Иконоборческие сцены, связанные с харизматическим центром власти, не ограничиваются одной столицей. В провинции с запозданием и неравномерно за период с 1830‐го по 1871 год революционные сломы также сопровождаются атаками на изображения и знаки ненавистной власти. Атаки эти, более или менее разрозненные, не обязательно свидетельствуют о наличии в данной местности противников уходящей власти; гораздо чаще иконоборчество — своеобразный способ влиять на настоящее. Совершаются такие иконоборческие жесты, как правило, группой лиц, носят ритуализированный характер и совпадают с моментом, когда неопределенность обстановки открывает множество разных возможностей, в том числе и на локальном уровне.

→ **ИСХОДНЫЕ ДАННЫЕ**:
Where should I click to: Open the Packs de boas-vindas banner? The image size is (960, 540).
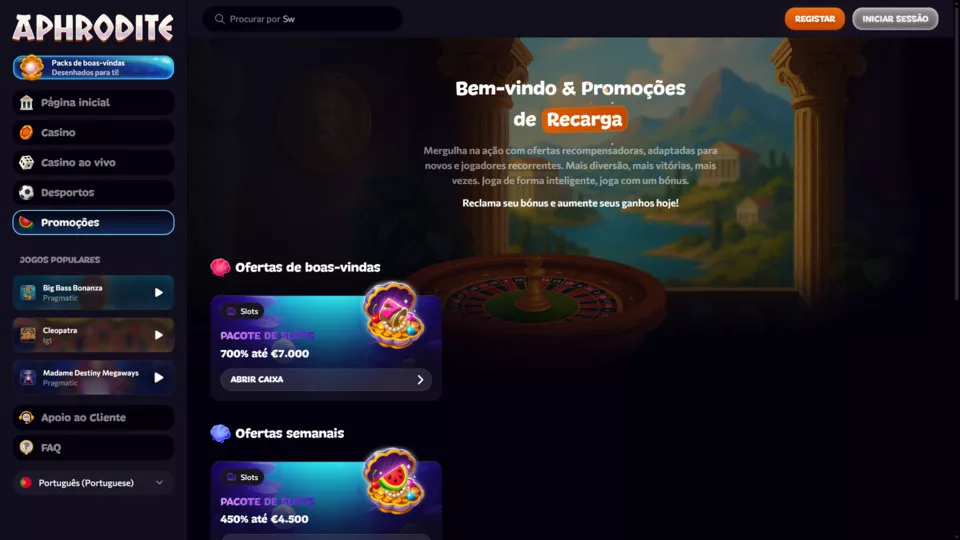pyautogui.click(x=93, y=67)
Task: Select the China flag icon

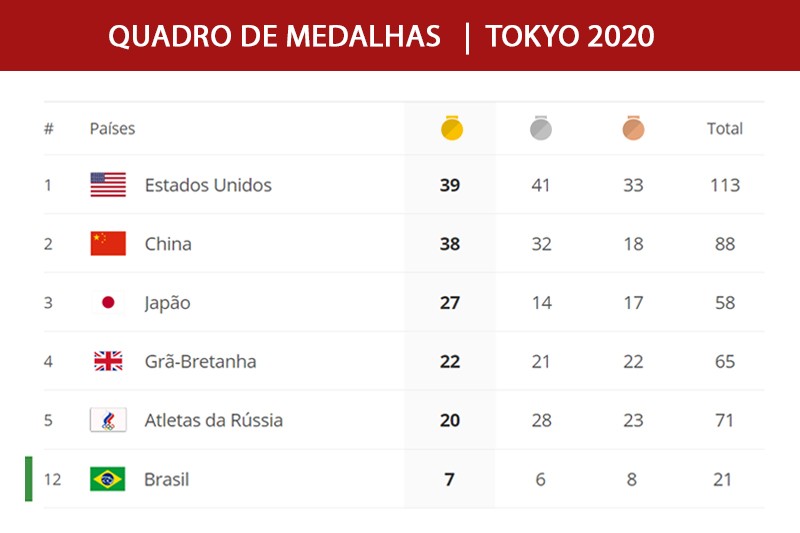Action: pos(108,243)
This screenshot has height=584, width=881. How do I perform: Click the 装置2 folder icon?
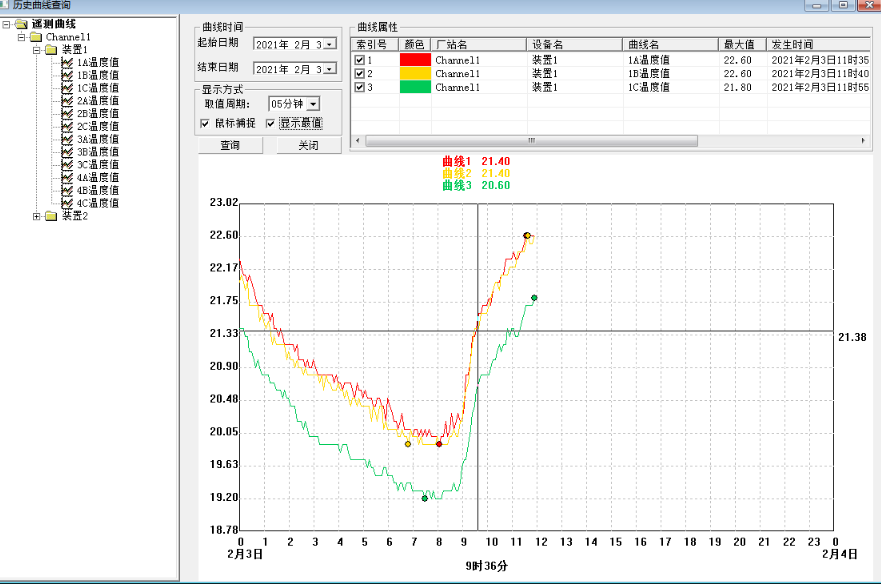tap(51, 216)
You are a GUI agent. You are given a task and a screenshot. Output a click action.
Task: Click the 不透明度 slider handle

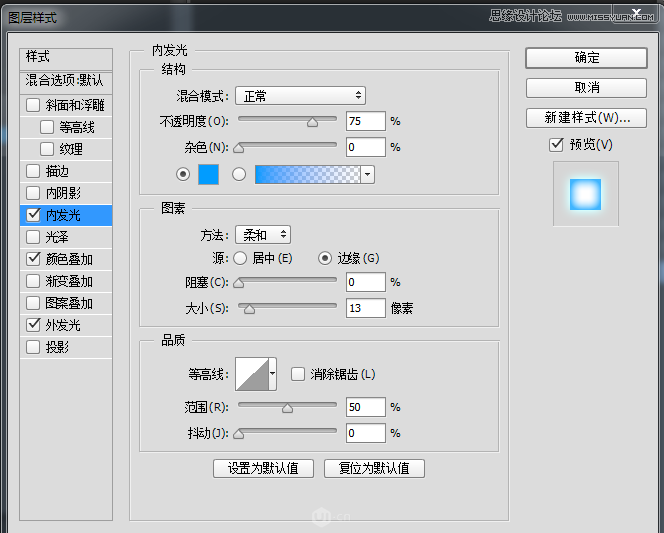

→ **ЧТО СДЕЛАТЬ**: Повторите слово в слово отрывок из текста документа: он начинается со слов, в которых есть «Иконоборческие сцены, связанные», и заканчивается словами «на локальном уровне.». Записи выше — отдельный материал, с текстом документа они не связаны.

→ **ОТВЕТ НИЖЕ**:
Иконоборческие сцены, связанные с харизматическим центром власти, не ограничиваются одной столицей. В провинции с запозданием и неравномерно за период с 1830‐го по 1871 год революционные сломы также сопровождаются атаками на изображения и знаки ненавистной власти. Атаки эти, более или менее разрозненные, не обязательно свидетельствуют о наличии в данной местности противников уходящей власти; гораздо чаще иконоборчество — своеобразный способ влиять на настоящее. Совершаются такие иконоборческие жесты, как правило, группой лиц, носят ритуализированный характер и совпадают с моментом, когда неопределенность обстановки открывает множество разных возможностей, в том числе и на локальном уровне.